**Work instructions**
Excluding pictures, retype the line with "The height and" and each line that follows it to the end of the data below, word for word.

>>

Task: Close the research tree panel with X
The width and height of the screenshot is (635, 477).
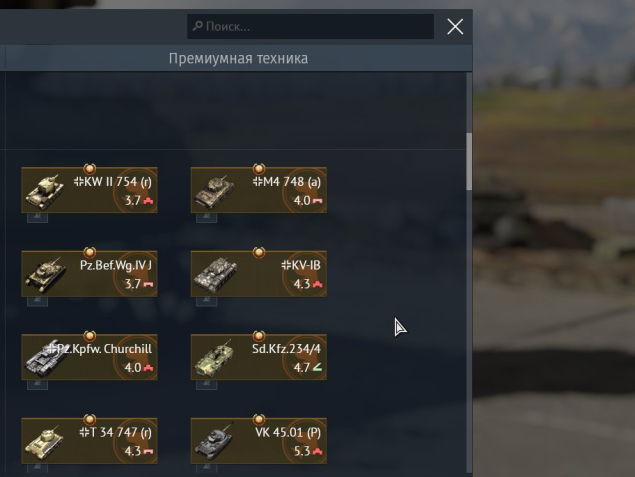Action: [x=455, y=27]
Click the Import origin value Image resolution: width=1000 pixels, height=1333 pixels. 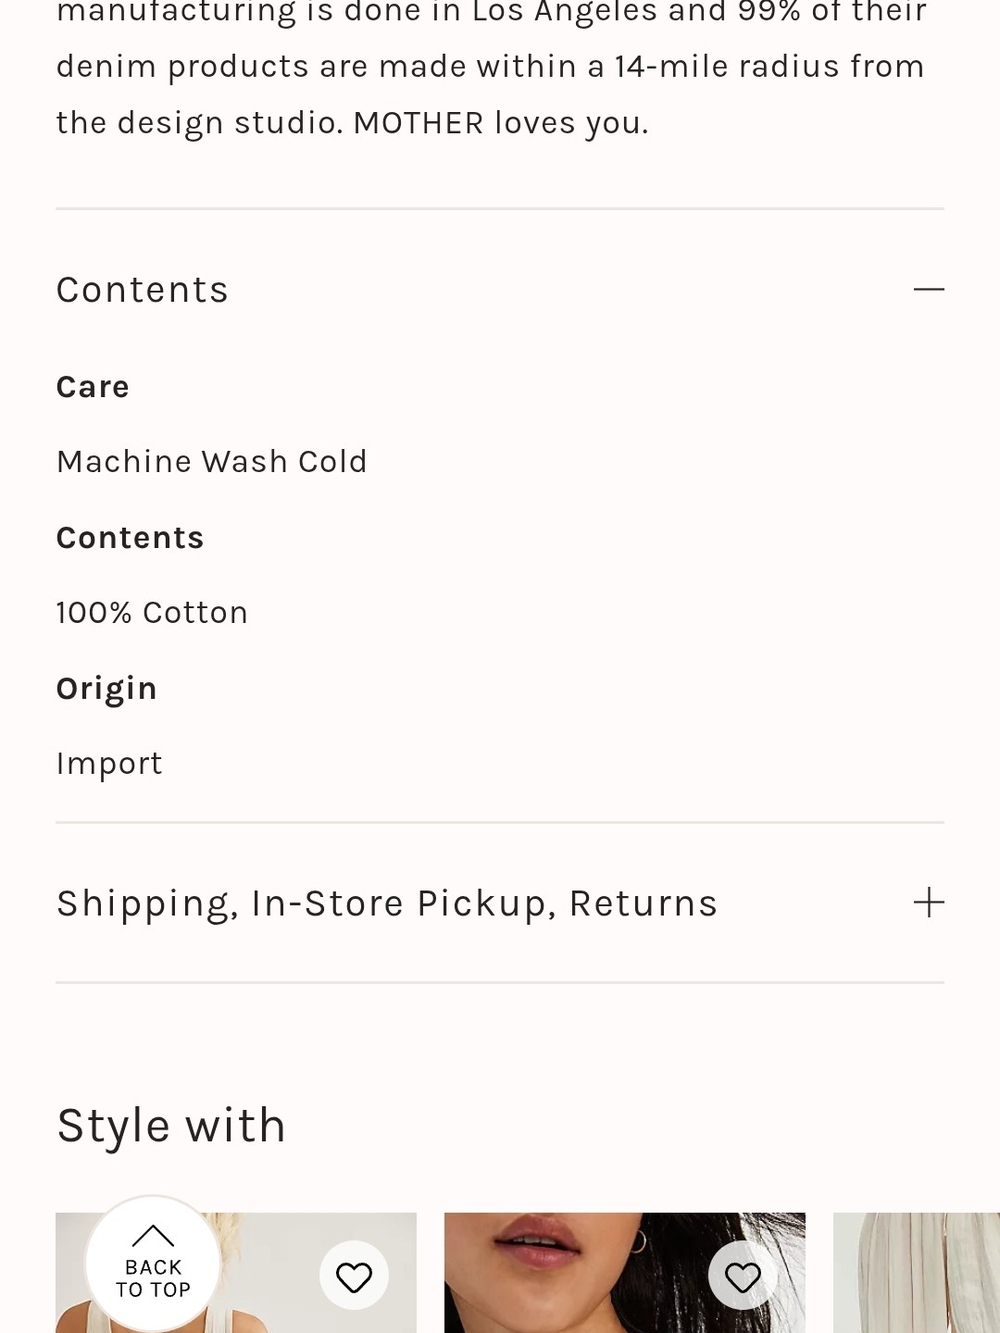point(109,764)
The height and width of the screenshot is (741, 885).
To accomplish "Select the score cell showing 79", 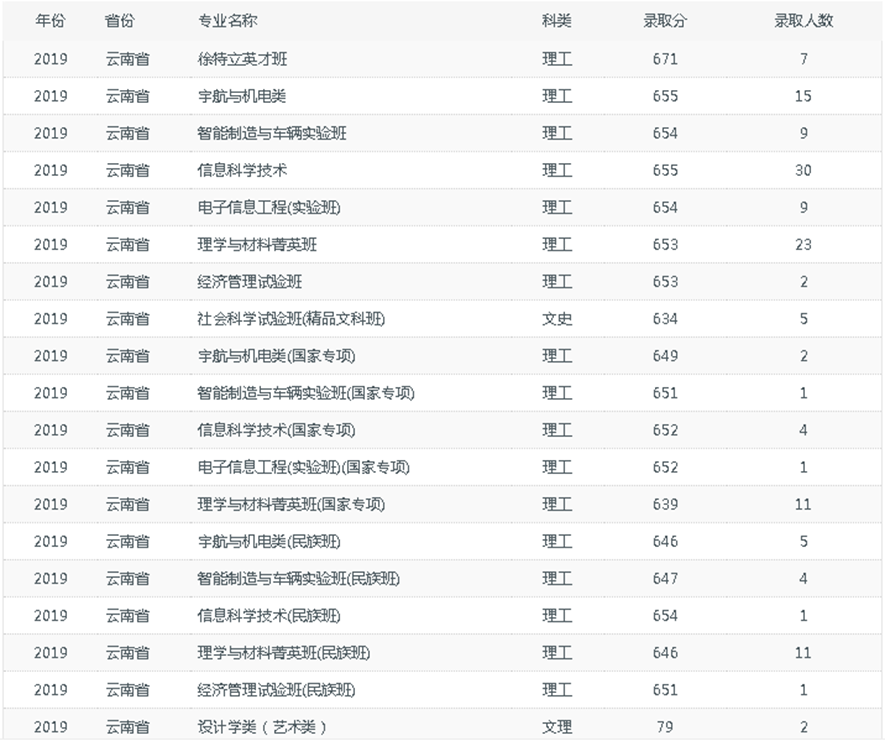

<<

**Worked solution**
The height and width of the screenshot is (741, 885).
To accomplish "Select the score cell showing 79", 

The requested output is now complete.